HOME(LAND) is a multimedia exhibition project examining how concepts of land intersect and dialogue with the fluid, and shifting characteristics of identity, belonging, and home across and between races, regions, cultures and nations.
Throughout a series of three exhibitions, HOME(LAND) investigates the complex issues surrounding contemporary cultural discourses on global migration, site, and identity. Artists from diverse backgrounds whose practice and work are infused with unique interracial complexities, examine questions on concepts such as kinship, ancestry, memory, and racialization.
The second exhibition, Terra Firma evokes the earth as a powerful natural element that connects us directly to the land, the territory that we inhabit and where we build and fabric our home. In the foreground, the selected works tackle ideas of symbio-politics, environmental governance, cultural borders, and social displacement and erasure from a perspective of individual resilience and community resistance and participation.
Terra Firma explores how the earth, the soil and ultimately the land becomes an integral part of our identity and very being. Rooted in observation and interaction with natural landscapes, artists in this exhibition explore the notion of kinship as an interconnected and inextricable system existing between the earth, the land and all living things.
Helio Eudoro, O Manto, 2021. Wearable experiential garment. Dimensions Variable.

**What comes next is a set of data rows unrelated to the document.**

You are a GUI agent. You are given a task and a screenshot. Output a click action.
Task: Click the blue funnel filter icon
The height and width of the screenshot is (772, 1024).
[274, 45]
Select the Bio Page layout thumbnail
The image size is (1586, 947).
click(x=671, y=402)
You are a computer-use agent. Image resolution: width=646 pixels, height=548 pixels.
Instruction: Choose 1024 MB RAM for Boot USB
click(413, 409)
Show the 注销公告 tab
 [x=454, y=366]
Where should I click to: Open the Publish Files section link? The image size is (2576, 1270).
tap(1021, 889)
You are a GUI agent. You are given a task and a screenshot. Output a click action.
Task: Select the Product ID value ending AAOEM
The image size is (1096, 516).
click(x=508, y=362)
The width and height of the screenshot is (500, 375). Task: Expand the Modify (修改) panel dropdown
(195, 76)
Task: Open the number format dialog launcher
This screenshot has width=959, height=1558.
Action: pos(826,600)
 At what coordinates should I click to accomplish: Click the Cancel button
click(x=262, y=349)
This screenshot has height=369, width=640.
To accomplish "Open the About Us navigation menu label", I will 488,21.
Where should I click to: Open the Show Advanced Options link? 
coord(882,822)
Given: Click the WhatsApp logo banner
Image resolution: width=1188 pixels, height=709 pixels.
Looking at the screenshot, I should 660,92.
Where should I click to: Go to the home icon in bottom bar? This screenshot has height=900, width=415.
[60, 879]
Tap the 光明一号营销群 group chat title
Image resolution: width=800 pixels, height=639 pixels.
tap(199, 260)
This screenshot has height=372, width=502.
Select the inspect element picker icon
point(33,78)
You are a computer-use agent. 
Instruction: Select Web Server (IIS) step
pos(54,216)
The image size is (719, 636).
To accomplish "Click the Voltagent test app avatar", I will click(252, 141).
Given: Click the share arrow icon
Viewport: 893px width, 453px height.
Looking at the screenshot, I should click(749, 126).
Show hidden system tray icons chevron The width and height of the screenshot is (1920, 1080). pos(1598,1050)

As an iteration of his previous performative work, O Manto de Invisibilidade 3, Eudoro constructs once again the Manto. This time by using non-gender clothes, he explores bias, cultural segmentation and suppression towards sex, gender and ultimately the body. He invites us to revisit how we came to identify ourselves through the body and how various social and cultural foundations often incite a behavioural need to be concealed or disguised and encourage a way of thinking in exile.
The Manto continues to be a symbolic and active component in Eudoro’s research for cultural inclusion. As a mechanism of power, it protects and reveals, activates the body and allows individuals and their identities to be free.